The (un)decidability of Robinson-Arithmetic-without-Multiplication?

It is undecidable.

Let $\mathcal L$ be the first-order language with equality and one binary predicate $p({-},{-})$ and no constants or function symbols. Call an $\mathcal L$-sentence of the form $\varphi\land \exists x\exists y(x\ne y)$ "fancy" -- it is then well known that satisfiability of fancy sentences is undecidable.

Consider the following translation from $\mathcal L$ into the your additive Robinson arithmetic:

$$\overline{\varphi\land\psi} \equiv \overline\varphi\land\overline \psi \qquad \overline{\neg\varphi} \equiv \neg\overline\varphi$$ $$\overline{\exists x.\varphi} \equiv \exists x(x=\mathsf S x \land \overline\varphi) \qquad \overline{x=y} \equiv x=y$$ $$\overline{p(x,y)} \equiv x+y=x $$

Now clearly if $\varphi$ is a fancy sentence and $\overline{\varphi}$ is consistent with additive Robinson arithmetic, then $\varphi$ is satisfiable -- it is trivial to derive a model of the latter from a model of the former; the domain will be the elements that are their own successors.

On the other hand if $\varphi$ is a satisfiable fancy sentence, then there's a model of additive Robinson arithmetic that satisfies $\overline\varphi$, as follows:

Let $(A,p)$ be a model of $\varphi$; without loss of generality take $A$ to be disjoint from $\mathbb N$. Because $\varphi$ is fancy $A$ has at least two elements, so let $f:A\to A$ be such that $f(a)\ne a$ for all $a\in A$. Now construct an model of additive Robinson arithmetic with domain $\mathbb N\cup A$, as follows: $$ 0 = 0 $$ $$ \mathsf S n = (n+1) \qquad \mathsf Sa = a$$ $$ n\oplus n' = (n+n') \qquad a\oplus n= n\oplus a = a \qquad a\oplus a' = \begin{cases} a & \text{when }p(a,a') \\ f(a) & \text{otherwise} \end{cases}$$

Consider the model $\mathfrak{M}$ with domain the natural numbers $\mathbb{N}$ plus one more object, say $a$. Define $S$ on $\mathbb{N}$ normally and $Sa=a$. Define $+$ on $\mathbb{N}$ normally and $x+a=a+x=a$ for all $x \in \mathfrak{M}$.

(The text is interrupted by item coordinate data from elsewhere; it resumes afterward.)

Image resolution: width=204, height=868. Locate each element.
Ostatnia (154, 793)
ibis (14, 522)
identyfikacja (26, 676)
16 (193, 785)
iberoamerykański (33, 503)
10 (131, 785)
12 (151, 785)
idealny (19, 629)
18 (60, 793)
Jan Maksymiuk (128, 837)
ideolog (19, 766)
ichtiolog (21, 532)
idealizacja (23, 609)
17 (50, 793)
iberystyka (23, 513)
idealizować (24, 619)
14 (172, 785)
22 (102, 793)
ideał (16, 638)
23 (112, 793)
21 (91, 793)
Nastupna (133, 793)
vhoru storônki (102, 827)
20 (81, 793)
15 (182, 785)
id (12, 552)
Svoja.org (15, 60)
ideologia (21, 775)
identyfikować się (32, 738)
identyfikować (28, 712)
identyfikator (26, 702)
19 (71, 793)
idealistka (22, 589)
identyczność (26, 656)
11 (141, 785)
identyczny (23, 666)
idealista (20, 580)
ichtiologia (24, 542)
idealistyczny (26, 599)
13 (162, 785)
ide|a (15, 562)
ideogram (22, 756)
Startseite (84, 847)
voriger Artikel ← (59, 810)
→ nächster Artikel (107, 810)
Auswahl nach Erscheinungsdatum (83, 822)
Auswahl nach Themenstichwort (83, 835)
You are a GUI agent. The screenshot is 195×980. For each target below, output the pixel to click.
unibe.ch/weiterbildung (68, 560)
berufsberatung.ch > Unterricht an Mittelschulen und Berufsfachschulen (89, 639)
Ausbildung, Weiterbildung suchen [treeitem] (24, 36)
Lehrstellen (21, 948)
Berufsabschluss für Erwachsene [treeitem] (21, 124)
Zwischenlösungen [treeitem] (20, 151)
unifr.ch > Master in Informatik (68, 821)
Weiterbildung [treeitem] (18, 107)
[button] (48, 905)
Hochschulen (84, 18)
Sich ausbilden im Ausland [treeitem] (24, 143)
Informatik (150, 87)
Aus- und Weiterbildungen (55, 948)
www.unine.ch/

Then it is quite easy to prove that $\mathfrak{M}$ is a model of the $5$ axioms in which the statement $\varphi$, "there exists an $x$ such that $Sx=x$" is true.

So $\varphi$ cannot be decided by the axioms since in the standard model it is false and true here, so the theory is undecidable.